_WRITTEN TASK_
Report every line of the records that contains the word "Point", copying each line in full. Case counts, so match only that exact capitalization.

========================================================================

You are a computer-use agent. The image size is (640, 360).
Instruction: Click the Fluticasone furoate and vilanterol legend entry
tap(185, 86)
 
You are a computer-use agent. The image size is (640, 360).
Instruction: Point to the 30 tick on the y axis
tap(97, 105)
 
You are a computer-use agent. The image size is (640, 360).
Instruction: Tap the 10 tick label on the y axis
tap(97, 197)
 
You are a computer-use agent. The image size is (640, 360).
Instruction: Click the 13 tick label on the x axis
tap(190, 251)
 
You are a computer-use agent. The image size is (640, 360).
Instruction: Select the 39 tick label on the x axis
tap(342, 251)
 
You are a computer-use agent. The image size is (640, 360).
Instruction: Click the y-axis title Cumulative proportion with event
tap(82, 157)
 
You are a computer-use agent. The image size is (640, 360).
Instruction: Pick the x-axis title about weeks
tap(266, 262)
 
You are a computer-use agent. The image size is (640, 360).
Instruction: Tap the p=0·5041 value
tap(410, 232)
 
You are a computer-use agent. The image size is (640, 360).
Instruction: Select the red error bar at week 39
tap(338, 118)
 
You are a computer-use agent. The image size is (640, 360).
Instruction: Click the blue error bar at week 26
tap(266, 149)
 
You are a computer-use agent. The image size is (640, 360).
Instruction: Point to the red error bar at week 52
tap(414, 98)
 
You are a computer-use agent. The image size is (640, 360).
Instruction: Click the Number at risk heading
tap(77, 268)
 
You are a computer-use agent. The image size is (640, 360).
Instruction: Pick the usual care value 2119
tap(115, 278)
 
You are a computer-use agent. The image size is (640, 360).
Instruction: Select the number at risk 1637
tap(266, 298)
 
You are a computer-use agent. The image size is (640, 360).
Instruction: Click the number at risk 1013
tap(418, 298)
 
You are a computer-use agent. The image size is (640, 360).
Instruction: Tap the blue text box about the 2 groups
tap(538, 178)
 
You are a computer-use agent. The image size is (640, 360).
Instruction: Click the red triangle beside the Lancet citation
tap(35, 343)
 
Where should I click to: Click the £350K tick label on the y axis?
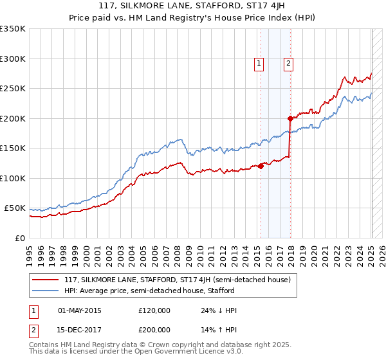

========================================================================

_WRITTEN SOLUTION_
Instruction: Point to the 30 tick on the y axis
Instruction: Point to the red error bar at week 52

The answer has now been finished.